#### REQUIRED WORK:
Reproduce the lines of the records starting at the line containing "Given: Open Visualization in the sidebar" and ending at the line containing "Looking at the" as a Markdown table with the columns Number and Content, skipping blank lines and leaving out the pictures.

#### THE RECORDS:
## begin

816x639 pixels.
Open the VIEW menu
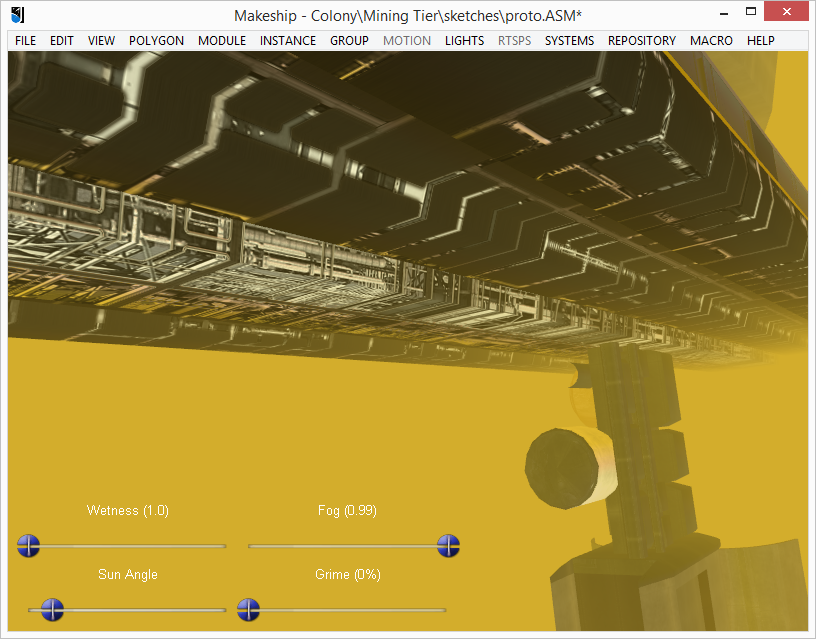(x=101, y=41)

## end
## begin

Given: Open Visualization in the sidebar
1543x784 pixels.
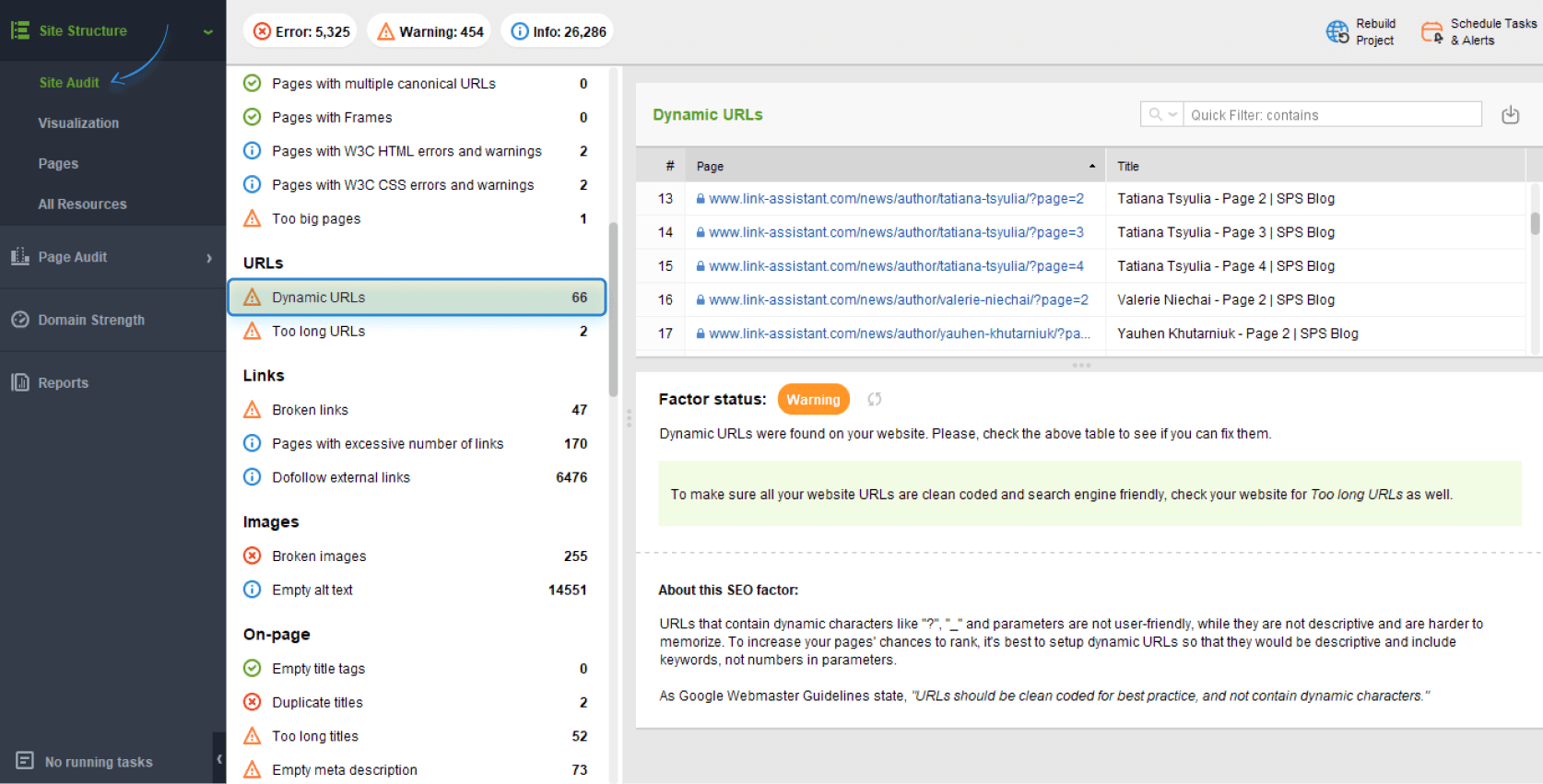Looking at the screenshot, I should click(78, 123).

## end
## begin

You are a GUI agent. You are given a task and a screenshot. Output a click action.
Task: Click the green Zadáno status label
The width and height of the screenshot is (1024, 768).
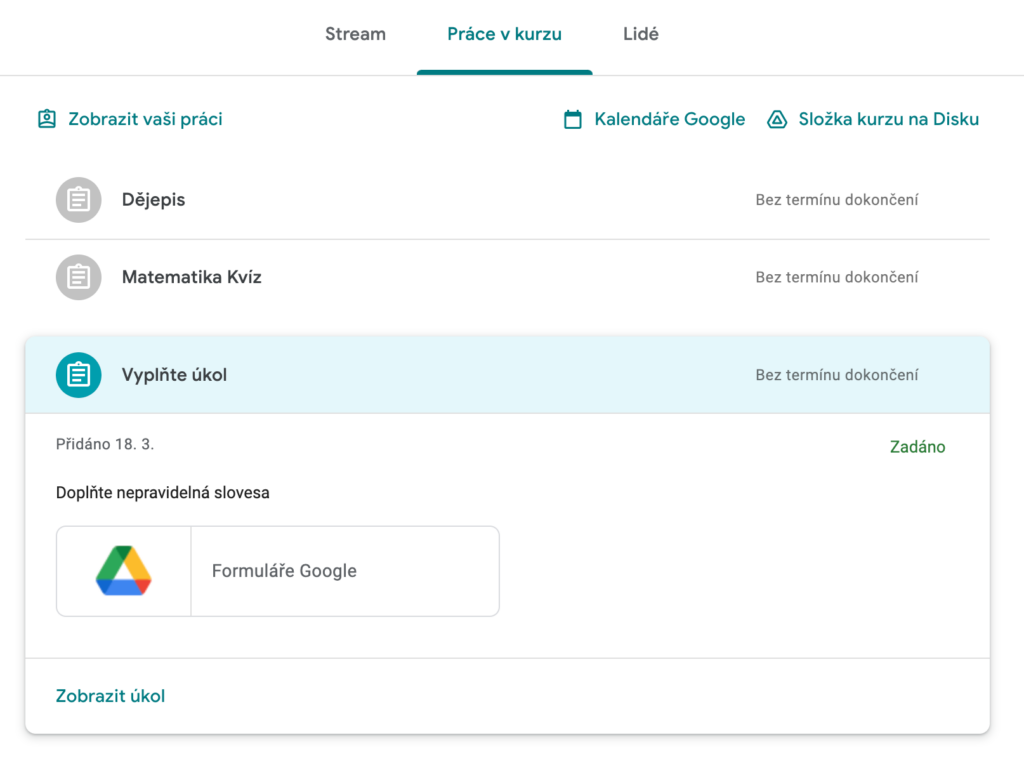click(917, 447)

## end

#### THE ANSWER:
| Number | Content |
|---|---|
| 1 | Given: Open Visualization in the sidebar |
| 2 | 1543x784 pixels. |
| 3 | Looking at the screenshot, I should click(78, 123). |